Versioned Log Stream Merkle Tree

⚠️ This repository is a work in progress and is not production ready 🚧

Versioned Log Stream Merkle Tree is an authenticated key-value store optimized for large-scale use.
Origin: LETUS (See DMM-Trie plus VDLS).

Objectives

Authentication: provide commitment (state root) and inclusion proofs for key-value pairs.
Multi-version: track and provide authenticated historical states.
Performance: minimize I/O amplifications of the underlying storage.

The current design utilizes a 16-way trie as Merkle Tree.
Each leaf node records:
- $V$ the data version.
- $k$ the key.
- $l$ the location of the node in the underlying storage.
- $h = H(k, v)$ the Merkle hash of this node.
Each index node maintains 16 slots and a bitmap $b$ to indicate whether a slot is not empty.
Occupied slots record data version $V_c$, Merkle hash $h_c$, and a memory reference $r$ of its child node.
The Merkle hash of an index node is computed after concatenating the Merkle hash of its child nodes.
The root hash of the VLSM tree is recursively calculated with the child nodes.
Nodes are routed via 4-bit nibbles, with multiple nibbles spliced to form a nibble path.
Nibbles are derived from $H(k)$'s prefix to ensure balance and resistance to attacks.
The VLSM tree structure is deterministic given a set of key-value pairs, as the splitting and merging of VLSM tree nodes depend solely on the nibbles.
The root hash is, therefore, deterministic by the dataset, regardless of the order of the updates.

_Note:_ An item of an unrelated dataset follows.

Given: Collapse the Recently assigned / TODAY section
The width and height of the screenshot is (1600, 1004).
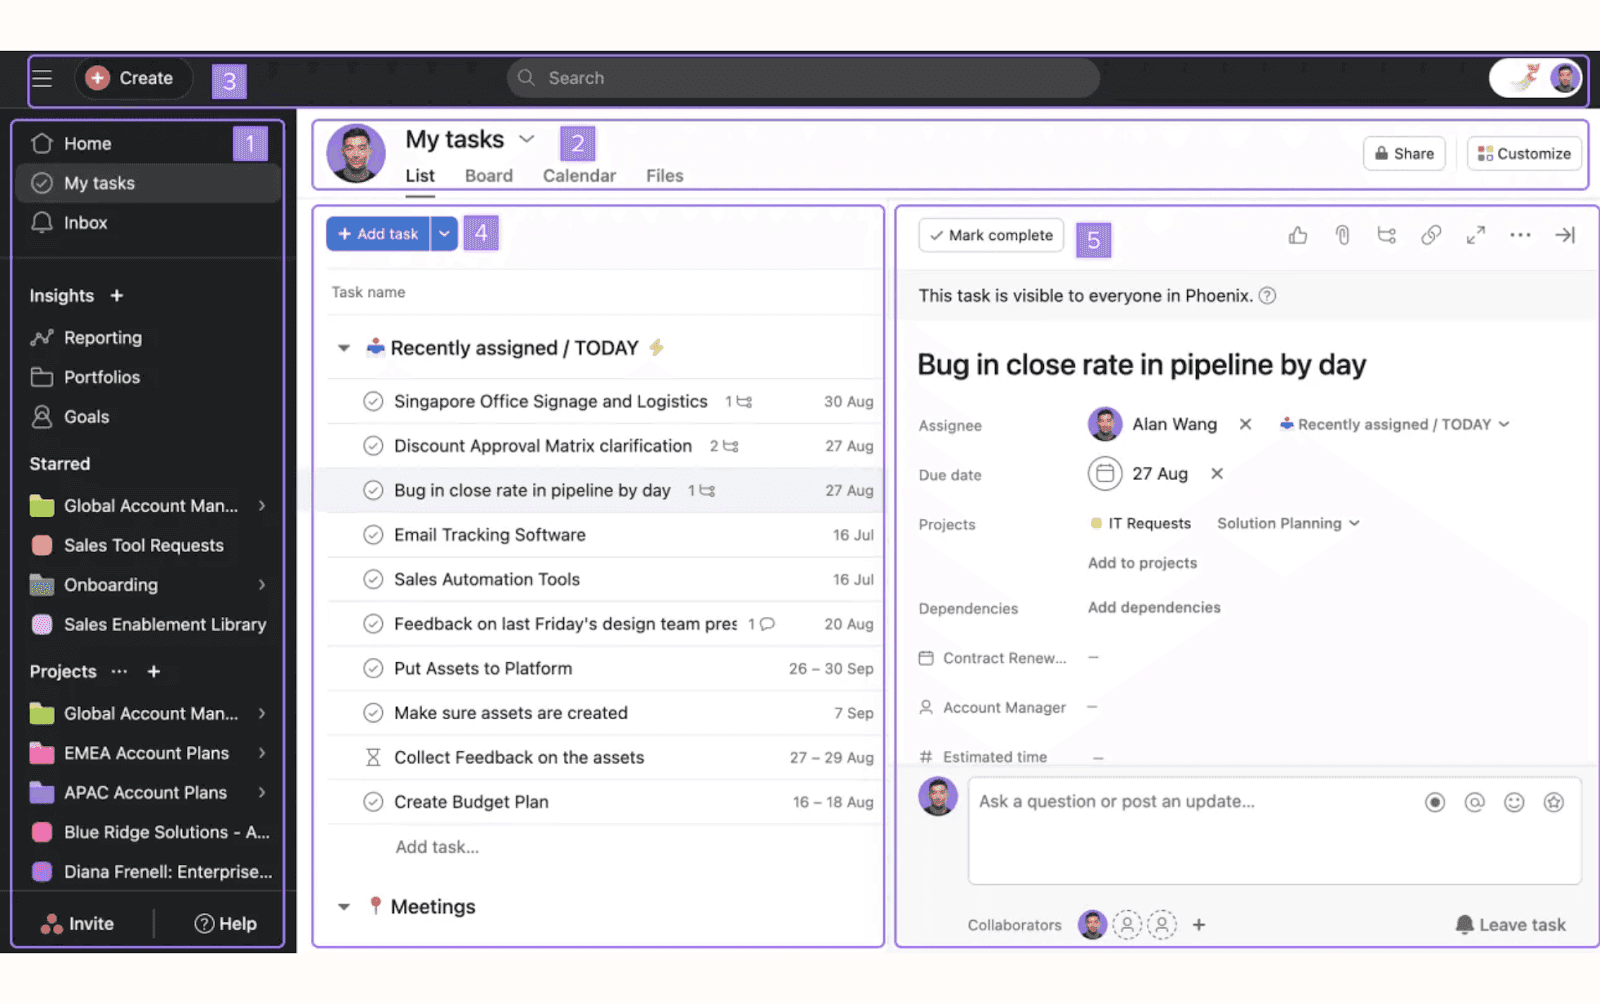Looking at the screenshot, I should tap(343, 347).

VLSM tree supports data multi-versioning by maintaining the data version $V$ in each node and allows queries of value data, root hash, and Merkle proof for each version.
$V$ is a comparable 64-bit integer, such as a block number or transaction number.
When data is updated, the $V$ and Merkle hash $h$ of the nodes along the vertical path from root to leaf need to be updated.
Redirect-on-write (RoW) is employed to optimize memory usage, which prevents multi-versioned data structures from copying unnecessary data.
Although historical versions are necessary for auditability and verification of data changes, they are generally infrequently accessed.
The storage engine should skew resources, such as memory, towards the latest versions to accelerate transaction processing.